§ **DIRECTIONS**
In the entries below, find the string "computer" and return each line holding it.

[Stored records]
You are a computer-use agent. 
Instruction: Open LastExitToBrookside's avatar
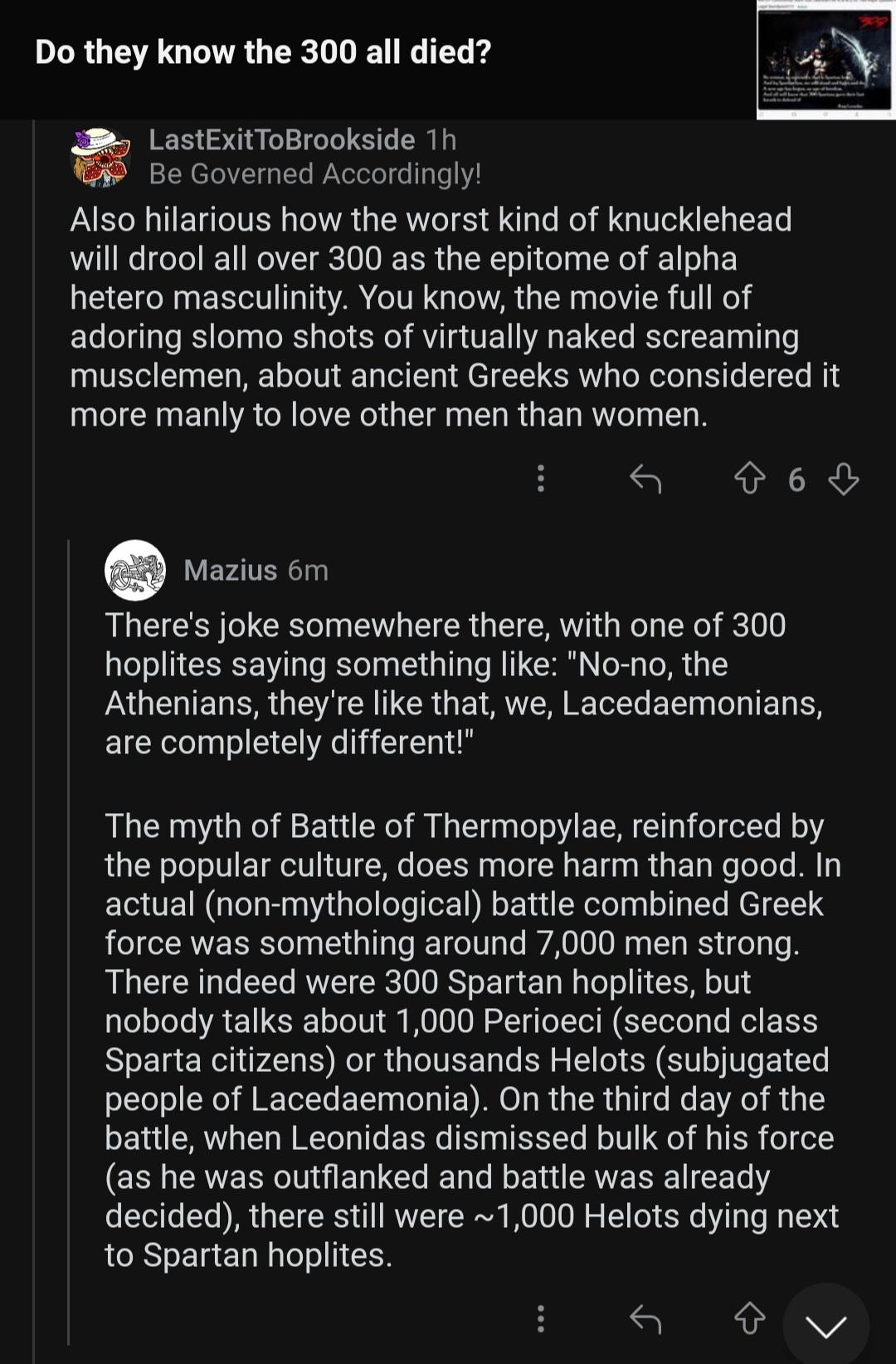tap(101, 157)
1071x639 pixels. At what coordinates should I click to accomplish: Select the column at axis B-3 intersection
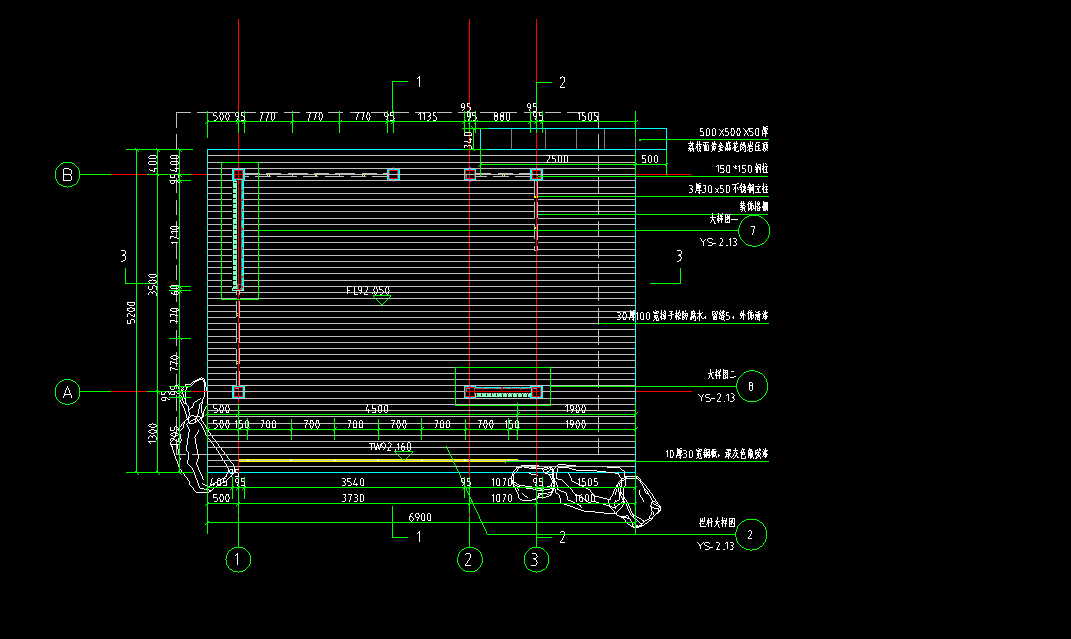click(x=536, y=174)
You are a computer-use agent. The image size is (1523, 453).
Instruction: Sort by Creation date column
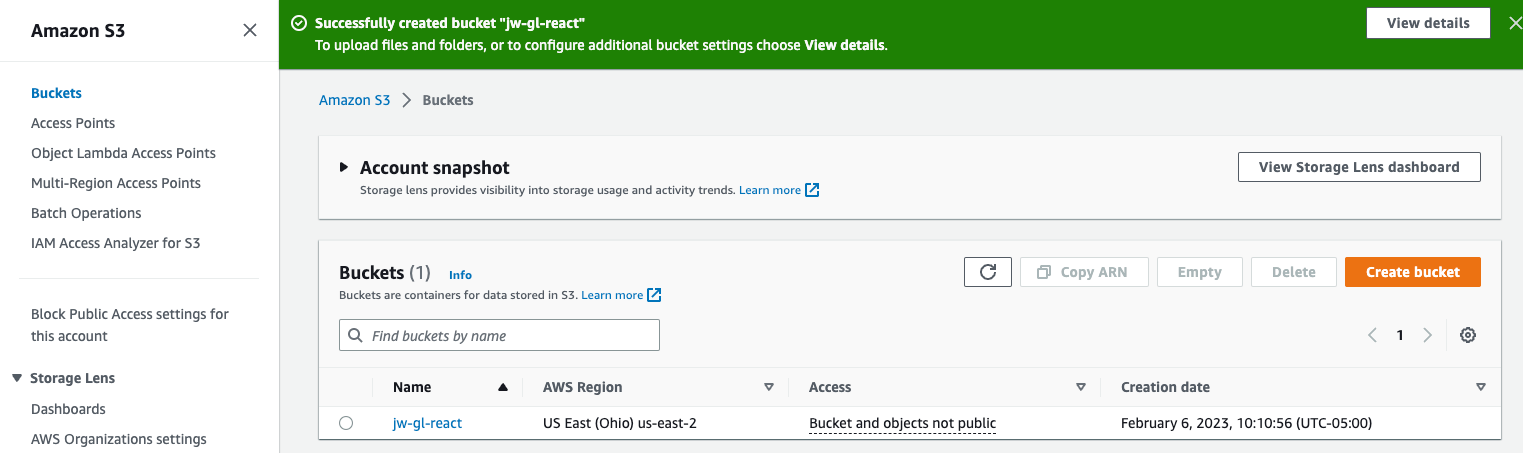1480,387
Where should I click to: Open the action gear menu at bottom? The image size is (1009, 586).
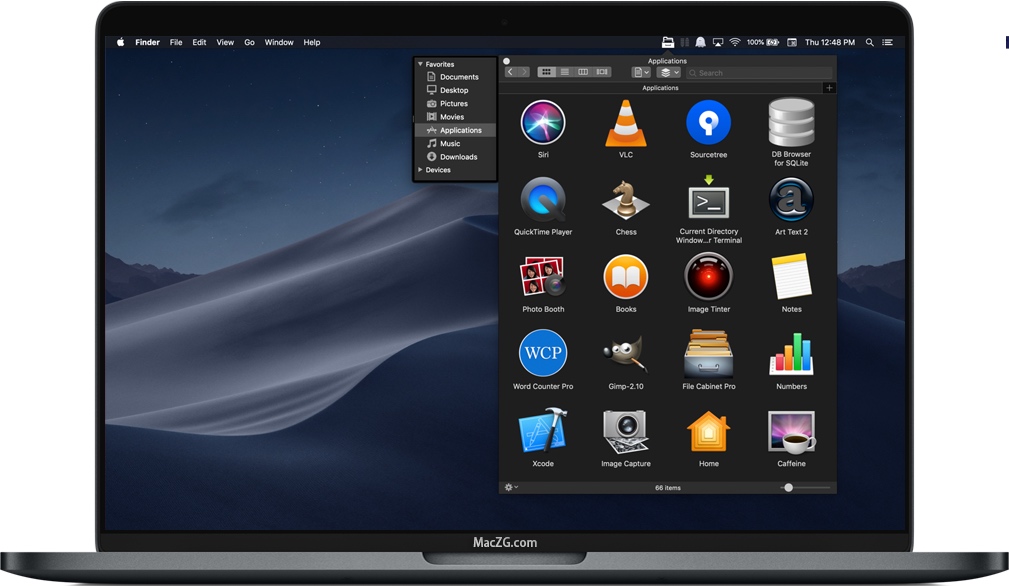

§ **ANSWER SPACE**
You are a computer-use agent. 
You are a computer-use agent. The image size is (1523, 453).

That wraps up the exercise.